◆ EXERCISE DETAILS: Every record should be written out exactly, please.

◆ PROVIDED MATERIAL:
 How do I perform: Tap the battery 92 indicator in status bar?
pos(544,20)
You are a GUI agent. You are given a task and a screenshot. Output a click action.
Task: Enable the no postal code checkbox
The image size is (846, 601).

◆ YOUR RESPONSE:
 How do I perform: Tap the battery 92 indicator in status bar?
pos(544,20)
You are a GUI agent. You are given a task and a screenshot. Output a click action.
Task: Enable the no postal code checkbox
The image size is (846, 601).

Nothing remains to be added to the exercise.